Anyone concerned about the coercive use of religion should find these two stories interesting – upsetting but interesting. And anyone not concerned about the coercive use of religion in the world today, should read a paper.
Both the United States Supreme Court and that of Israel have ruled in two cases one in each country, involving the religious rights of minority citizens. In each case it seems that they have relied on technicalities to reach pretty crazy and perhaps deeply damaging results.
American Reform rabbis issued a statement yesterday decrying the Israeli court decision, which involves building a Museum of Tolerance on an old Muslim cemetery.
According to the Resolution, “Cemeteries are sacred ground in our Jewish tradition…We would protest, in the strongest terms, not only the desecration, but any removal of a Jewish cemetery, no matter what the purpose. Therefore, it is self-evident that we must oppose the removal of another people’s sacred burial ground, no matter how worthy the purpose.
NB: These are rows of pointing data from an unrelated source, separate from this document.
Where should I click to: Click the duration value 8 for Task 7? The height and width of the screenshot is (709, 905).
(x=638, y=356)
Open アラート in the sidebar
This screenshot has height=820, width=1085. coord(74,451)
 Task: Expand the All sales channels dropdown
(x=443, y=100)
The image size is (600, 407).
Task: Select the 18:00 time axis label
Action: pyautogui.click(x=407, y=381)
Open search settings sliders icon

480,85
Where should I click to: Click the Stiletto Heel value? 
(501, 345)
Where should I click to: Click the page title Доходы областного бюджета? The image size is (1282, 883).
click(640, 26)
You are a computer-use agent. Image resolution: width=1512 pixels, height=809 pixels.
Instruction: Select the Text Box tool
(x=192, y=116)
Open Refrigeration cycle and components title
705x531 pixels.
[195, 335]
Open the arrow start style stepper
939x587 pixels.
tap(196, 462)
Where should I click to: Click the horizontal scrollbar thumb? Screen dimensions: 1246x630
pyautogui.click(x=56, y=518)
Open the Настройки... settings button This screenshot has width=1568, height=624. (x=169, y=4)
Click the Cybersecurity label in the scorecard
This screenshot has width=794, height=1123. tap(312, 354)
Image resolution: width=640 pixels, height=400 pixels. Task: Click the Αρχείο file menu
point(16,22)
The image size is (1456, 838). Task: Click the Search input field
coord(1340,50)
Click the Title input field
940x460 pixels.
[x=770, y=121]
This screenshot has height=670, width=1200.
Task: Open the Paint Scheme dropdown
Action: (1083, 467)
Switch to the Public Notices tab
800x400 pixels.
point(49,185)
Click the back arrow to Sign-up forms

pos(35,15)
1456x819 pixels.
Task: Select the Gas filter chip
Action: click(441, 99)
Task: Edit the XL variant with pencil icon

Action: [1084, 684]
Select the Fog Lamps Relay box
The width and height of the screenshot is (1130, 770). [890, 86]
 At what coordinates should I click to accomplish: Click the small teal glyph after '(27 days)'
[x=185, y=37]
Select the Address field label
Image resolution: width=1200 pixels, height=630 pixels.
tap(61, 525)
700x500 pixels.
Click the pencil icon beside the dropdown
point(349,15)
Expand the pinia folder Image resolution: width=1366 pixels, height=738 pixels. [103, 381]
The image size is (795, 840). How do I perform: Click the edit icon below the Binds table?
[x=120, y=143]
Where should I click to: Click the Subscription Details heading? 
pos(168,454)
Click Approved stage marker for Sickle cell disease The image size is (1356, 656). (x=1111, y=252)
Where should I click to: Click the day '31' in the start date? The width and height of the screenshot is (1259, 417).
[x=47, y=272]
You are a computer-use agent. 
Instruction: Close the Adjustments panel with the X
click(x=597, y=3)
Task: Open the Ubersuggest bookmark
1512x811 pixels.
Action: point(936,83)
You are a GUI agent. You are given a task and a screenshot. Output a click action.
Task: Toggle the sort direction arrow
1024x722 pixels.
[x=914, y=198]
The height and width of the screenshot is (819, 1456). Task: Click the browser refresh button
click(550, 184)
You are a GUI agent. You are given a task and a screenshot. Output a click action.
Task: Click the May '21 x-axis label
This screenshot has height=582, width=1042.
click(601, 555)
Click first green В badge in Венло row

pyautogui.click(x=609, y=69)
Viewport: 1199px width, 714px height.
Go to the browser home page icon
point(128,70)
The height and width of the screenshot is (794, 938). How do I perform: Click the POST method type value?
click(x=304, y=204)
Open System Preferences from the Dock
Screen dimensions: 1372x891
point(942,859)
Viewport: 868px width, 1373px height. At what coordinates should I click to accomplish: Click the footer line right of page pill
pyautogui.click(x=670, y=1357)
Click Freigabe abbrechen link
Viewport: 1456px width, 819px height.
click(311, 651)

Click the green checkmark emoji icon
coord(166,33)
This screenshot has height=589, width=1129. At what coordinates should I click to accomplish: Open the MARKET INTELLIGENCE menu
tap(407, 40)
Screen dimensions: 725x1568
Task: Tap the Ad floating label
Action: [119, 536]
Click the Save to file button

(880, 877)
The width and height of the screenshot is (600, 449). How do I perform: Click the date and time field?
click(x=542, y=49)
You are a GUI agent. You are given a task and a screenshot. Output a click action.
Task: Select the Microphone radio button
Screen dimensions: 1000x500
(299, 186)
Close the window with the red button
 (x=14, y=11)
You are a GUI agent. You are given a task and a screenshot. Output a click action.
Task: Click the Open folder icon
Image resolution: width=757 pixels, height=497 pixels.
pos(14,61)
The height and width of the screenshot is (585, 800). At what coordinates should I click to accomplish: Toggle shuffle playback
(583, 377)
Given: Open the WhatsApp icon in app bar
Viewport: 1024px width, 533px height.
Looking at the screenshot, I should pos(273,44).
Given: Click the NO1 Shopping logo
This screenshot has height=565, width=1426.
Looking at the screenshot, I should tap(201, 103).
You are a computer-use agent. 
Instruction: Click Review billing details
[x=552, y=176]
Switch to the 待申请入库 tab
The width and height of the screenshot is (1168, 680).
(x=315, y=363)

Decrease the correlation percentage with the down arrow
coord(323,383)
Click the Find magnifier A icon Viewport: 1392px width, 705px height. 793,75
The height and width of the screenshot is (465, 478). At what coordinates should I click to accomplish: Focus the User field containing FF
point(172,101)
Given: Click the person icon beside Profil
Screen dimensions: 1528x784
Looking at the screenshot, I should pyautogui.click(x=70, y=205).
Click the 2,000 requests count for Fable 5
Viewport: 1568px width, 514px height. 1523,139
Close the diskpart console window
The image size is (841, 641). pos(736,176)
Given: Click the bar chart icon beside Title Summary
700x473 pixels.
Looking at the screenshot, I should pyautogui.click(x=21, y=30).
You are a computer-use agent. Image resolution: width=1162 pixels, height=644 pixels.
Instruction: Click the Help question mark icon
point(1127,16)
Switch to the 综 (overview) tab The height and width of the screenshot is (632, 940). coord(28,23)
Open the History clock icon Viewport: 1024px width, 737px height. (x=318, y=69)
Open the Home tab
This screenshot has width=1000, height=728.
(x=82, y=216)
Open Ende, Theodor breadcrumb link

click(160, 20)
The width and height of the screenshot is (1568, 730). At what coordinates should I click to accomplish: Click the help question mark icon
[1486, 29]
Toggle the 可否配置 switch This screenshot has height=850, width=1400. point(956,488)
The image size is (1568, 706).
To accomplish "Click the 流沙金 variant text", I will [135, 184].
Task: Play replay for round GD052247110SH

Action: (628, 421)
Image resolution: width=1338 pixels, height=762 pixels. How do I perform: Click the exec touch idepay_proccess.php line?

While the Israeli Supreme Court has permitted the Wiesenthal Center to move ahead, an organization with high-minded goals like those of the Museum of Tolerance cannot be satisfied with mere adherence to the law.”
Yes, I know the proposition itself seems like a ridiculous contradiction in terms, but sadly it’s not to those who want to build the museum, or to the court which is allowing it.
And the case in Utah is just as wacky. It seems that because the plaintiffs’ suit was based on free speech and not the establishment clause, the state is really getting away with something it should not — something to which anyone concerned about religious freedom should obect.